Mr Atubo described his old boss as “a selfish leader who robbed Uganda off her democracy and labelled him further as a military Junta”.
Pressed further why he should not take blame for entrenching what he calls dictatorial regime of Mr Museveni , Atubo said he accepted to works as a minister of Lands under Museveni to protect the interest of the people of Lango, citing restoration of peace in Northern Uganda and protecting citizen’s land rights. He also added that he had to first consult the people of Lango who supported his move.
“I was arrested and tortured by David Sejusa (Tinyefuza) because I did not serve selfishly to entrench the dictatorial regime of Mr Museveni and also because I was very honest and severally resisted most of their very bad policies,” he recalls.
He has also appealed to the gallants sons and daughters from Lango who have chosen to serve with president Museveni to be nationalist and to act in the best interest of their country.
He cited the good work so far done by Health Minister, Dr Jane Ruth Aceng.
He challenged them to push for key development agenda and projects that will benefit the entire Lango sub-region such as the Rwenkuny-Apac- Lira to Kitgum roads that has not been tarmacked despite several promises from government.
Meanwhile, NRM’s Willy Omodo Omodo has dismissed Atubo’s scathing statement on his national chairman, Mr Yoweri Museveni.
According to Omodo, Atubo is simply a disgruntled leader because he was dropped by the president and said that it is very unfortunate for him to feel jealous of the opportunities that currently exist in Museveni’s government for young people.
Who is Hon Daniel Omara Atubo?
Born on 14 August 1947 (age 72) Atubo is a Ugandan lawyer, educator and politician. He is the former Minister of Lands, Housing and Urban Development in the Ugandan Cabinet, a position he served from May 2006 until May 2011.
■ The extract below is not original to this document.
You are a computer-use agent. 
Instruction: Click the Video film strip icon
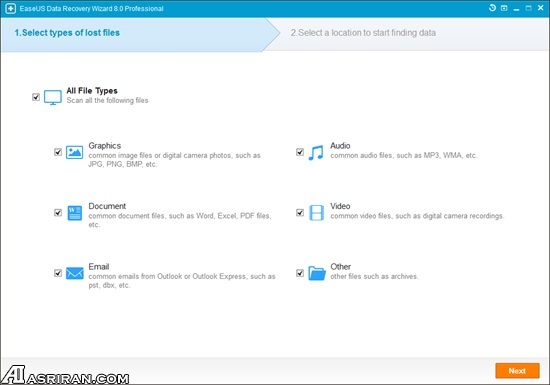tap(316, 213)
In the cabinet reshuffle on 27 May 2011, he was dropped from the Cabinet. He represented “Otuke County”, in present-day Otuke district in the Ugandan Parliament, between 1987 and 2011. He lost his re-election bid to parliament in 2011.
He started practicing law in 1974 and continues to practice up to today. He worked as a Senior State Attorney from 1972 until 1976. Between 1977 and 1979, he was a senior lecturer in Law in Moshi, Tanzania. Between 1985 and 1987, he served as Secretary Bank of Uganda.
During the late 1980s, Omara Atubo served as Minister of State for Foreign Affairs, from 1987 until 1991. He was first elected to parliament in 1987 and was continuously a Member of Parliament until 2011. He was appointed as Minister of Lands, Housing & Urban Development, serving in that capacity from May 2006 until he was dropped from the Cabinet in May 2011.
Atubo not new to controversies
On 15 April 1991, members of the National Resistance Council (NRC), the then Parliament, met to discuss a rebel screening programme set up in districts of Northern Uganda, which was causing divisions within the Ugandan Army. Following that meeting three men, including Omara Atubo, then a member of the Ugandan Cabinet, were arrested and charged, along with thirteen others, with treason. The case was later dismissed. Omara Atubo was dropped from the cabinet on account of those allegations.
Just prior to the 2006 presidential and parliamentary elections, Omara Atubo, a member of the Uganda People’s Congress (UPC) then, disagreed with Miria Obote, the party’s president. Eventually Atubo left UPC and contested in an election on Independent ticket. He won and was offered a cabinet position in the ruling National Resistance Movement government, which he accepted.